_EXTRACTED DATA_

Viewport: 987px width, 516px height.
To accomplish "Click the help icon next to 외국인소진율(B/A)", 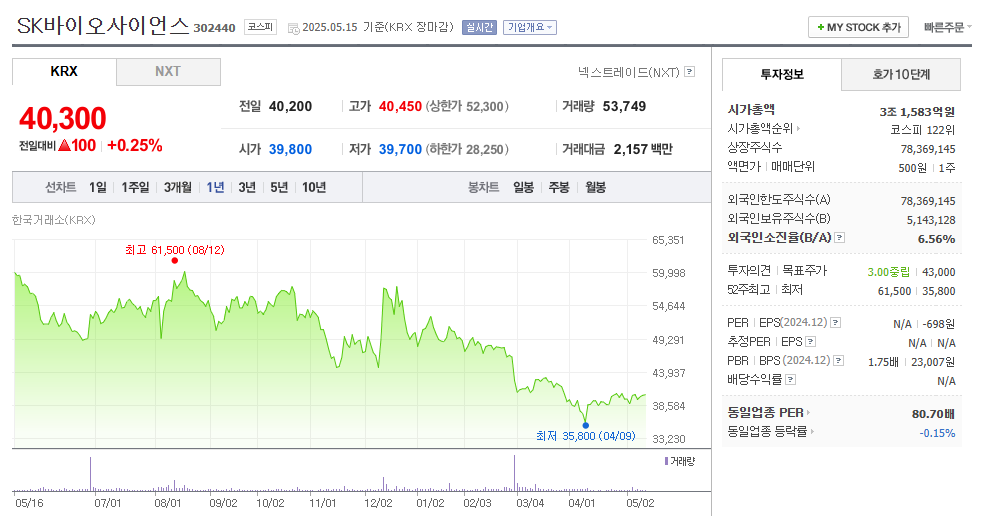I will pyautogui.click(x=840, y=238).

--

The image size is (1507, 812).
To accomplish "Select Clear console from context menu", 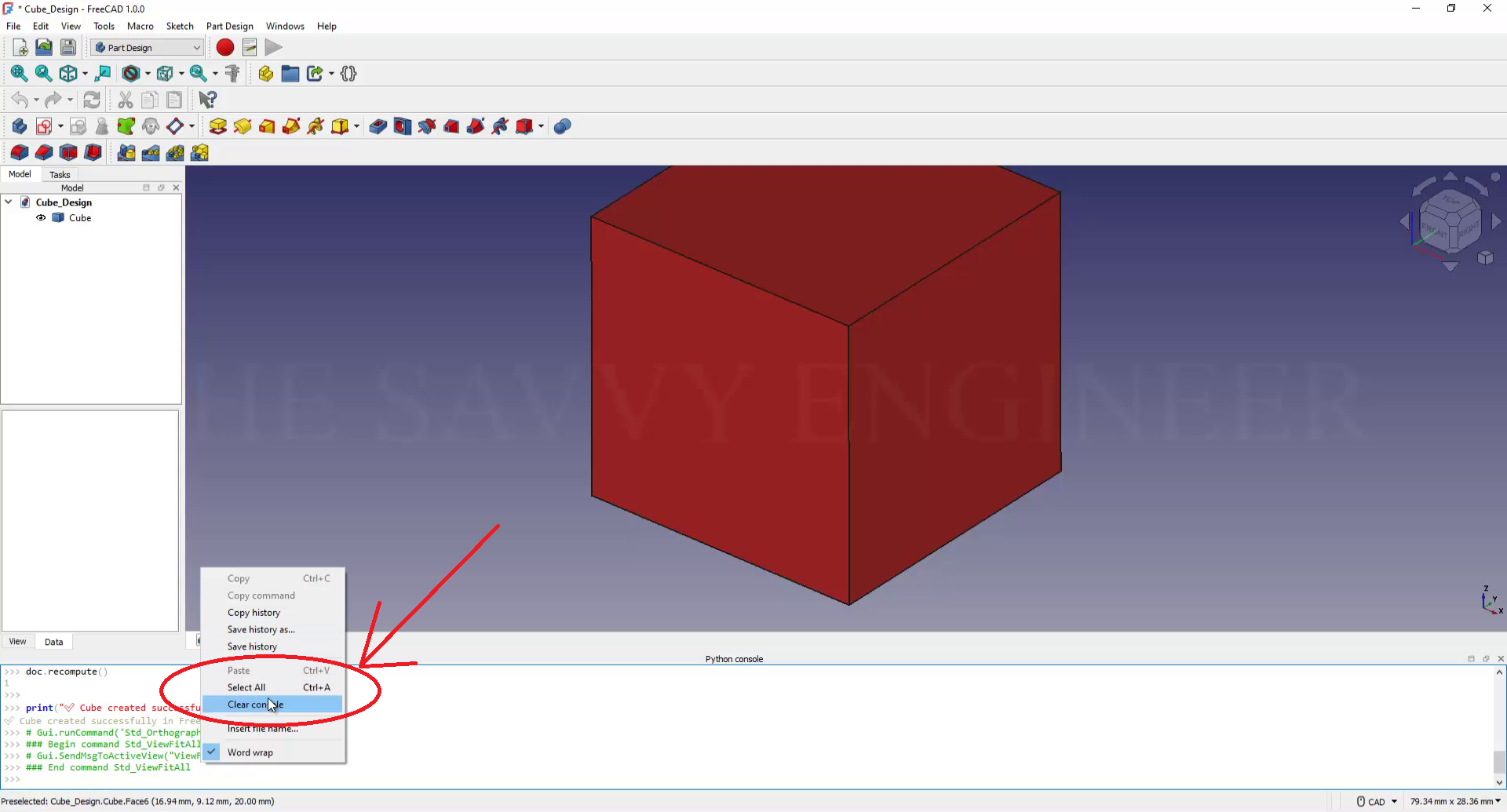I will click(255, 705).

---

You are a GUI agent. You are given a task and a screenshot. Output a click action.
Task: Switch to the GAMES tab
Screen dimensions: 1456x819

_GOAL OF THE EXERCISE_
Using the entries above, repeat only the lines from the one containing "Task: Switch to the GAMES tab" through the one containing "Screen dimensions: 1456x819", end lines included.

_RESULT FOR THIS TASK_
Task: Switch to the GAMES tab
Screen dimensions: 1456x819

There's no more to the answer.